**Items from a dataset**
····················

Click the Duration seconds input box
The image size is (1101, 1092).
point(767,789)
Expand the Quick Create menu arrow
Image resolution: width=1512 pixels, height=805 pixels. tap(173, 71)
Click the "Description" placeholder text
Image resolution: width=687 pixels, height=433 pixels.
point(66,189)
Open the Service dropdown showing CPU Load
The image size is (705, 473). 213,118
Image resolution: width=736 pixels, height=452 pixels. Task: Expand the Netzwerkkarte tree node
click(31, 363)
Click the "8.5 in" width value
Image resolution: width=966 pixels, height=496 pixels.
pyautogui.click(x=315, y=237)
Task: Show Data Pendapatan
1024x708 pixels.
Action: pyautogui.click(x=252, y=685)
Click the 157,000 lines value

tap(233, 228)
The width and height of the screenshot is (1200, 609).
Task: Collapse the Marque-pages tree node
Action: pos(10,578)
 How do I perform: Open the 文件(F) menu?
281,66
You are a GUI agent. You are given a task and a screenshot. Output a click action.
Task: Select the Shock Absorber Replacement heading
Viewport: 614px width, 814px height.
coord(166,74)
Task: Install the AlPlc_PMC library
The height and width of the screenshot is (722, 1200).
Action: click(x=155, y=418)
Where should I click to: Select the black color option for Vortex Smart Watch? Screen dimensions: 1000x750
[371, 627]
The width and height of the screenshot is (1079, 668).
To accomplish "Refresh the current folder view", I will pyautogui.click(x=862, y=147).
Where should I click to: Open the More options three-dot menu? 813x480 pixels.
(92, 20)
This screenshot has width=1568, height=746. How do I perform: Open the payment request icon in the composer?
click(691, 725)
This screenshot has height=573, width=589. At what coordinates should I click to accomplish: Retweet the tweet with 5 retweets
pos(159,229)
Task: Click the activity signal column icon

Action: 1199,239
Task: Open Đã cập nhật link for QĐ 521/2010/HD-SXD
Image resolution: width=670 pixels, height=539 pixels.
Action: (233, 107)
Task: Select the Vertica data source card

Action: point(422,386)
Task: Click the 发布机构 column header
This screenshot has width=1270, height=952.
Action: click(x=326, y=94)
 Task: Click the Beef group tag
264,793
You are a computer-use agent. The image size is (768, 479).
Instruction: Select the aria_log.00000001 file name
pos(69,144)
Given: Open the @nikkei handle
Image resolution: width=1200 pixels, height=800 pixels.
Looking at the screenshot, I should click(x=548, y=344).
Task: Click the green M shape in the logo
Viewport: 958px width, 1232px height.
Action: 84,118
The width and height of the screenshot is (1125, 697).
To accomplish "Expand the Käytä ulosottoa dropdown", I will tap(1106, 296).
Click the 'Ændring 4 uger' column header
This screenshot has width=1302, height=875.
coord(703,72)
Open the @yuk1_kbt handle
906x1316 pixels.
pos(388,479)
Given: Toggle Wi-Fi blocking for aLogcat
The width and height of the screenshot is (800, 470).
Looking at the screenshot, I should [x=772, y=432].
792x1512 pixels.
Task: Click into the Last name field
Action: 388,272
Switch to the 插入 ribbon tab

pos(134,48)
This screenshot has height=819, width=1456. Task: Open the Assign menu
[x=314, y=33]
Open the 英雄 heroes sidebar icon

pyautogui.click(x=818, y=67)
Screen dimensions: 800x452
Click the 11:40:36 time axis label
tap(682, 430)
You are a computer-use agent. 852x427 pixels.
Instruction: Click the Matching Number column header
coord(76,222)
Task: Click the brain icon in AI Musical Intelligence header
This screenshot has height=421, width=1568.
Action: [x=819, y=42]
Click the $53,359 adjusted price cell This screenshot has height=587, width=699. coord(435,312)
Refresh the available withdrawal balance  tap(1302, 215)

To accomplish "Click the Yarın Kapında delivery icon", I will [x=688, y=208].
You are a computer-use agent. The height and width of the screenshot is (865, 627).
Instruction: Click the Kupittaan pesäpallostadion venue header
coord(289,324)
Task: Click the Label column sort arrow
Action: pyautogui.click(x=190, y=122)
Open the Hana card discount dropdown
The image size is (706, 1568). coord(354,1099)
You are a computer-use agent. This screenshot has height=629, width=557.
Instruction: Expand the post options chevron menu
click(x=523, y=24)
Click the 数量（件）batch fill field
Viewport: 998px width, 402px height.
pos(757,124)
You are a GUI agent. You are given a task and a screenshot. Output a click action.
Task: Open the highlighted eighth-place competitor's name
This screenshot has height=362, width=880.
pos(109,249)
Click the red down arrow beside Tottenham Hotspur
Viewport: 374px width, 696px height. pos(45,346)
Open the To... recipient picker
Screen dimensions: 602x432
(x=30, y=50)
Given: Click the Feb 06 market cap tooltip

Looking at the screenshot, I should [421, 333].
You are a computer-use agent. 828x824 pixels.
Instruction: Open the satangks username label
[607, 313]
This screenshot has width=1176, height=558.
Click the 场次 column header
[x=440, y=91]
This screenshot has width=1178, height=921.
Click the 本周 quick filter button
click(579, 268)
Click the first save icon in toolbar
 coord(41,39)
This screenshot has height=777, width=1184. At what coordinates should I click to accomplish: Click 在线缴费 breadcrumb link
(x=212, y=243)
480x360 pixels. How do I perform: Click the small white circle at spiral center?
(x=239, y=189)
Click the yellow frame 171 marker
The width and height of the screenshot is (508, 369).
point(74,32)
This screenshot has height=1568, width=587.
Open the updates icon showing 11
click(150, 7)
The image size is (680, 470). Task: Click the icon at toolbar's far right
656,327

····················

**WORK TASK**
All entries above are to be transcribed verbatim.

**FINISHED EXERCISE**
Click the Duration seconds input box
The image size is (1101, 1092).
point(767,789)
Expand the Quick Create menu arrow
Image resolution: width=1512 pixels, height=805 pixels. tap(173, 71)
Click the "Description" placeholder text
Image resolution: width=687 pixels, height=433 pixels.
point(66,189)
Open the Service dropdown showing CPU Load
The image size is (705, 473). 213,118
Image resolution: width=736 pixels, height=452 pixels. Task: Expand the Netzwerkkarte tree node
click(31, 363)
Click the "8.5 in" width value
Image resolution: width=966 pixels, height=496 pixels.
pyautogui.click(x=315, y=237)
Task: Show Data Pendapatan
1024x708 pixels.
Action: pyautogui.click(x=252, y=685)
Click the 157,000 lines value

tap(233, 228)
The width and height of the screenshot is (1200, 609).
Task: Collapse the Marque-pages tree node
Action: pos(10,578)
 How do I perform: Open the 文件(F) menu?
281,66
You are a GUI agent. You are given a task and a screenshot. Output a click action.
Task: Select the Shock Absorber Replacement heading
Viewport: 614px width, 814px height.
coord(166,74)
Task: Install the AlPlc_PMC library
The height and width of the screenshot is (722, 1200).
Action: click(x=155, y=418)
Where should I click to: Select the black color option for Vortex Smart Watch? Screen dimensions: 1000x750
[371, 627]
The width and height of the screenshot is (1079, 668).
To accomplish "Refresh the current folder view", I will pyautogui.click(x=862, y=147).
Where should I click to: Open the More options three-dot menu? 813x480 pixels.
(92, 20)
This screenshot has width=1568, height=746. How do I perform: Open the payment request icon in the composer?
click(691, 725)
This screenshot has height=573, width=589. At what coordinates should I click to accomplish: Retweet the tweet with 5 retweets
pos(159,229)
Task: Click the activity signal column icon

Action: 1199,239
Task: Open Đã cập nhật link for QĐ 521/2010/HD-SXD
Image resolution: width=670 pixels, height=539 pixels.
Action: (233, 107)
Task: Select the Vertica data source card

Action: point(422,386)
Task: Click the 发布机构 column header
This screenshot has width=1270, height=952.
Action: click(x=326, y=94)
 Task: Click the Beef group tag
264,793
You are a computer-use agent. The image size is (768, 479).
Instruction: Select the aria_log.00000001 file name
pos(69,144)
Given: Open the @nikkei handle
Image resolution: width=1200 pixels, height=800 pixels.
Looking at the screenshot, I should click(x=548, y=344).
Task: Click the green M shape in the logo
Viewport: 958px width, 1232px height.
Action: 84,118
The width and height of the screenshot is (1125, 697).
To accomplish "Expand the Käytä ulosottoa dropdown", I will tap(1106, 296).
Click the 'Ændring 4 uger' column header
This screenshot has width=1302, height=875.
coord(703,72)
Open the @yuk1_kbt handle
906x1316 pixels.
pos(388,479)
Given: Toggle Wi-Fi blocking for aLogcat
The width and height of the screenshot is (800, 470).
Looking at the screenshot, I should [x=772, y=432].
792x1512 pixels.
Task: Click into the Last name field
Action: 388,272
Switch to the 插入 ribbon tab

pos(134,48)
This screenshot has height=819, width=1456. Task: Open the Assign menu
[x=314, y=33]
Open the 英雄 heroes sidebar icon

pyautogui.click(x=818, y=67)
Screen dimensions: 800x452
Click the 11:40:36 time axis label
tap(682, 430)
You are a computer-use agent. 852x427 pixels.
Instruction: Click the Matching Number column header
coord(76,222)
Task: Click the brain icon in AI Musical Intelligence header
This screenshot has height=421, width=1568.
Action: [x=819, y=42]
Click the $53,359 adjusted price cell This screenshot has height=587, width=699. coord(435,312)
Refresh the available withdrawal balance  tap(1302, 215)

To accomplish "Click the Yarın Kapında delivery icon", I will [x=688, y=208].
You are a computer-use agent. The height and width of the screenshot is (865, 627).
Instruction: Click the Kupittaan pesäpallostadion venue header
coord(289,324)
Task: Click the Label column sort arrow
Action: pyautogui.click(x=190, y=122)
Open the Hana card discount dropdown
The image size is (706, 1568). coord(354,1099)
You are a computer-use agent. This screenshot has height=629, width=557.
Instruction: Expand the post options chevron menu
click(x=523, y=24)
Click the 数量（件）batch fill field
Viewport: 998px width, 402px height.
pos(757,124)
You are a GUI agent. You are given a task and a screenshot. Output a click action.
Task: Open the highlighted eighth-place competitor's name
This screenshot has height=362, width=880.
pos(109,249)
Click the red down arrow beside Tottenham Hotspur
Viewport: 374px width, 696px height. pos(45,346)
Open the To... recipient picker
Screen dimensions: 602x432
(x=30, y=50)
Given: Click the Feb 06 market cap tooltip

Looking at the screenshot, I should [421, 333].
You are a computer-use agent. 828x824 pixels.
Instruction: Open the satangks username label
[607, 313]
This screenshot has width=1176, height=558.
Click the 场次 column header
[x=440, y=91]
This screenshot has width=1178, height=921.
Click the 本周 quick filter button
click(579, 268)
Click the first save icon in toolbar
 coord(41,39)
This screenshot has height=777, width=1184. At what coordinates should I click to accomplish: Click 在线缴费 breadcrumb link
(x=212, y=243)
480x360 pixels. How do I perform: Click the small white circle at spiral center?
(x=239, y=189)
Click the yellow frame 171 marker
The width and height of the screenshot is (508, 369).
point(74,32)
This screenshot has height=1568, width=587.
Open the updates icon showing 11
click(150, 7)
The image size is (680, 470). Task: Click the icon at toolbar's far right
656,327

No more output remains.